新陰流とは

  新陰流兵法【しんかげりゅうひょうほう】は、流祖 上泉伊勢守信綱【かみいずみ いせのかみ のぶつな】が戦国の世に創始した、日本の剣術を代表する流派です。上泉伊勢守は、日本剣術の三大源流と呼ばれる念流・香取神道流・陰流を学び、特に陰流より「転【まろばし】の道」を抽出し、新陰流として大成しました。
 その後、柳生石舟斎【やぎゅう せきしゅうさい】が第二世を継承。その子宗矩【むねのり】が徳川将軍家の剣術指南役を務めたことなどにより、広く世に知られるようになりました。

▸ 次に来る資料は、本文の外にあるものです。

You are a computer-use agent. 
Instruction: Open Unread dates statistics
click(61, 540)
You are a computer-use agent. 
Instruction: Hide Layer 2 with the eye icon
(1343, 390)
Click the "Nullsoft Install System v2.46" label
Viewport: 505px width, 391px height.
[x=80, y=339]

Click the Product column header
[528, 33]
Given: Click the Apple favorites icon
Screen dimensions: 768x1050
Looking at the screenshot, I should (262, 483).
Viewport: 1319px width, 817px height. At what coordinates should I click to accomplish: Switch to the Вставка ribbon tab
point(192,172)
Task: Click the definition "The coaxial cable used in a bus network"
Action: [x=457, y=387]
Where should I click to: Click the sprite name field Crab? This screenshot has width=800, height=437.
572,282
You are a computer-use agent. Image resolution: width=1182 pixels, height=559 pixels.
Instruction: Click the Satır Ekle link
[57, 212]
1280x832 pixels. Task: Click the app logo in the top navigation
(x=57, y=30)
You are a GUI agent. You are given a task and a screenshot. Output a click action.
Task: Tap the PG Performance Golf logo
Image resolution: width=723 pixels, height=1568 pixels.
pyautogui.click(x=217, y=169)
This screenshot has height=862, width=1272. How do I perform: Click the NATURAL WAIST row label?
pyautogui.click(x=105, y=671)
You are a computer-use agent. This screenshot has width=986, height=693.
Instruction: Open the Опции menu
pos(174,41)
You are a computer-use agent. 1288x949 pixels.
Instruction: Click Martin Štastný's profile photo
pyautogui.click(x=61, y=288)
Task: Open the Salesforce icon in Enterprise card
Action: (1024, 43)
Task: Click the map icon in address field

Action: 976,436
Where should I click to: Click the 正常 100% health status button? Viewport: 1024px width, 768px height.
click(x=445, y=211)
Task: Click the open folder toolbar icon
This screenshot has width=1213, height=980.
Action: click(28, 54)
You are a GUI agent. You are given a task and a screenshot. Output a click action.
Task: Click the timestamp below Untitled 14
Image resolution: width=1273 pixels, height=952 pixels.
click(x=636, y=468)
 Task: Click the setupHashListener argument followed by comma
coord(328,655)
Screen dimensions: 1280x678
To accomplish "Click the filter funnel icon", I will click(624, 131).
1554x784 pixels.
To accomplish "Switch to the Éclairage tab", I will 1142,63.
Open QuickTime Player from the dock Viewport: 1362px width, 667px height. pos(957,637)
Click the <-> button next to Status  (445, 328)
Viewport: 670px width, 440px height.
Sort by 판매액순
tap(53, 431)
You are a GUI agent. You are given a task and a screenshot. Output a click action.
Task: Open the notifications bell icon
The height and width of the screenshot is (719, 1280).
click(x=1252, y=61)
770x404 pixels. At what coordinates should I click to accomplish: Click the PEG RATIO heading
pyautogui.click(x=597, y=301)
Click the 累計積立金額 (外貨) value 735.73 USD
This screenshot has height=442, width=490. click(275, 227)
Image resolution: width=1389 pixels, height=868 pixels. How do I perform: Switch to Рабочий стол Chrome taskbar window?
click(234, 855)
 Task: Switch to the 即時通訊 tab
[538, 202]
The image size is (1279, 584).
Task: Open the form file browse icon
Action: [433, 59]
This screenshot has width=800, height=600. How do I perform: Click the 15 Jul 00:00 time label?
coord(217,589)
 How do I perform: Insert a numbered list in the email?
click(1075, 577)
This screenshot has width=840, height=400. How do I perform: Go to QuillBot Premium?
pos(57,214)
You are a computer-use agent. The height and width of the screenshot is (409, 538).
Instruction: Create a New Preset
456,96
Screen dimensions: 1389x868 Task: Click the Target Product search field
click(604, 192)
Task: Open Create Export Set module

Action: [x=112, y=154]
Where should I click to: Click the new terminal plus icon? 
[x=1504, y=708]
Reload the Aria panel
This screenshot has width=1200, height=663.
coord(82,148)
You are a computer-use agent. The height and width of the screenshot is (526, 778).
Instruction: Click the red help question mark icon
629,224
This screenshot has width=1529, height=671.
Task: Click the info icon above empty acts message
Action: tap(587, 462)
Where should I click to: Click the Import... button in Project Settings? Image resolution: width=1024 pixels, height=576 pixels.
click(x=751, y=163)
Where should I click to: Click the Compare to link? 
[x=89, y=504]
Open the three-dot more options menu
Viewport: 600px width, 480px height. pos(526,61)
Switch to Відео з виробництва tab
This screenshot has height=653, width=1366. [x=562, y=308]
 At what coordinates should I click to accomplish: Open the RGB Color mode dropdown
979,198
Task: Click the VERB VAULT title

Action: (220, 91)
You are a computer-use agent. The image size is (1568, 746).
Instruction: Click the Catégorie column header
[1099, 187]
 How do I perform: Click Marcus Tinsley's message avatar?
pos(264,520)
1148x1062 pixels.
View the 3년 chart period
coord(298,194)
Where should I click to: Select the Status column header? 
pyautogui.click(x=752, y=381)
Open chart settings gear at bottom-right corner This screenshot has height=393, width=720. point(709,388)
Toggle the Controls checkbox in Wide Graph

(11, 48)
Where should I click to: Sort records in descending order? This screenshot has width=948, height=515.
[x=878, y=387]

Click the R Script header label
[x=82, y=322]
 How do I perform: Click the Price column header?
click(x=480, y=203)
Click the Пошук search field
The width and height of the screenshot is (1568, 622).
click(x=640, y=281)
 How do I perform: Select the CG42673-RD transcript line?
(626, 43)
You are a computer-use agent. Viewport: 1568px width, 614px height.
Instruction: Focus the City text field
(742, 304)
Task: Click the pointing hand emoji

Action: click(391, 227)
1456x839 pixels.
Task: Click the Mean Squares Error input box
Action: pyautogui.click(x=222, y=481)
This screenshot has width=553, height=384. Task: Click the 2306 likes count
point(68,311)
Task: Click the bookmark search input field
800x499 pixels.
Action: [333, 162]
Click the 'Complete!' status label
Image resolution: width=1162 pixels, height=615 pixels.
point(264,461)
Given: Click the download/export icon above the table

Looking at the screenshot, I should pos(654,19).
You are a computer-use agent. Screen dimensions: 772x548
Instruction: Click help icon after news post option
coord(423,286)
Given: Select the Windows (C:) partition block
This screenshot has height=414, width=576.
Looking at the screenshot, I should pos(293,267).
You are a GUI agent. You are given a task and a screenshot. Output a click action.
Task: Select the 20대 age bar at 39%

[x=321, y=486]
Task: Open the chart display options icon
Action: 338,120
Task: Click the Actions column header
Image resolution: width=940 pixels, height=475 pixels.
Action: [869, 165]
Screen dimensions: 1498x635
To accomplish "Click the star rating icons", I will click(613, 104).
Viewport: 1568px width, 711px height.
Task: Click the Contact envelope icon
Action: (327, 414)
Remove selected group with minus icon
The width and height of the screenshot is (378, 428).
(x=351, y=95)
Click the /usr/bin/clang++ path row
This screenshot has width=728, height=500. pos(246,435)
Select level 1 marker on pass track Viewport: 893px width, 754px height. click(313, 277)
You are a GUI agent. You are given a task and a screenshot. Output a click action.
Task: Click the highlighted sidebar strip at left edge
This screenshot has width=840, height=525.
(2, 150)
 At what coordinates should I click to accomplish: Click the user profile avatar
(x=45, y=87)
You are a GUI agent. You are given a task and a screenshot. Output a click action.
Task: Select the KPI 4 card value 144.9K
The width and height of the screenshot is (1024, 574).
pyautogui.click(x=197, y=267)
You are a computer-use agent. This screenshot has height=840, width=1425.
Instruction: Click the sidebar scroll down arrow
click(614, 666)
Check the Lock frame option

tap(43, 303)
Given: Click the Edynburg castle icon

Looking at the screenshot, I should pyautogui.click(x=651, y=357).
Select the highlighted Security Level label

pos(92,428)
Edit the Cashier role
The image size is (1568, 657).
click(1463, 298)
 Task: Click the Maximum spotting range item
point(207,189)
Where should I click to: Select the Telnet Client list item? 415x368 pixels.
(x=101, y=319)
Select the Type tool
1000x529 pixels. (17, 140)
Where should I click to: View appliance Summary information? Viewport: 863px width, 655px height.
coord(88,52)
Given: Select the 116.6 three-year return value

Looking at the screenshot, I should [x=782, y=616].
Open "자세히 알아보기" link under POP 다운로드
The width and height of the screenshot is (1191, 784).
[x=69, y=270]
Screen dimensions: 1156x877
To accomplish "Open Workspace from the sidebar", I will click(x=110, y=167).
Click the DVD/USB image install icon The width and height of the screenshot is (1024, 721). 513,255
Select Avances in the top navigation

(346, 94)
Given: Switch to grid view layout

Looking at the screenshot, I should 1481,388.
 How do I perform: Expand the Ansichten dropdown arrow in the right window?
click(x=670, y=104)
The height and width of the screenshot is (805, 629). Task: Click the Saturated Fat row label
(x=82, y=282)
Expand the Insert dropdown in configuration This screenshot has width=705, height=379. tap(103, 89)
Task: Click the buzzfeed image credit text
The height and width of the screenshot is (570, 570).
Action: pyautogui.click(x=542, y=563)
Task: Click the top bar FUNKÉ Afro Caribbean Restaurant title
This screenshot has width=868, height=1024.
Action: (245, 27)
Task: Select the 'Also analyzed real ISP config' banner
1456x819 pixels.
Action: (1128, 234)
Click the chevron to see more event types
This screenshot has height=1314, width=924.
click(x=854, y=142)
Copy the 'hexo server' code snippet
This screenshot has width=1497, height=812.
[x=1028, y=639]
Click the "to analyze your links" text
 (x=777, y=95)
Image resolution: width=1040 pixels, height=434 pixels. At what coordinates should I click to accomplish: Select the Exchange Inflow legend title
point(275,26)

 新陰流の剣は心技において構えをなくし、攻めと守りを一つにした「無形」を極意とします。これらは相手を威圧して斬る「殺人刀」に対し、相手に技を出させて勝ちを取る「活人剣」として、敵を大いに働かせ、自らは「居ながらにして勝つ」妙技といえます。
 新陰流兵法転会では、流祖上泉伊勢守・二世柳生石舟斎時代の使い方である『本伝』、江戸期に尾張柳生家に於いて本伝を改定した『内伝』、試合を想定し長岡桃嶺【ながおか とうれい】によって編み出された『外伝』を教習しています。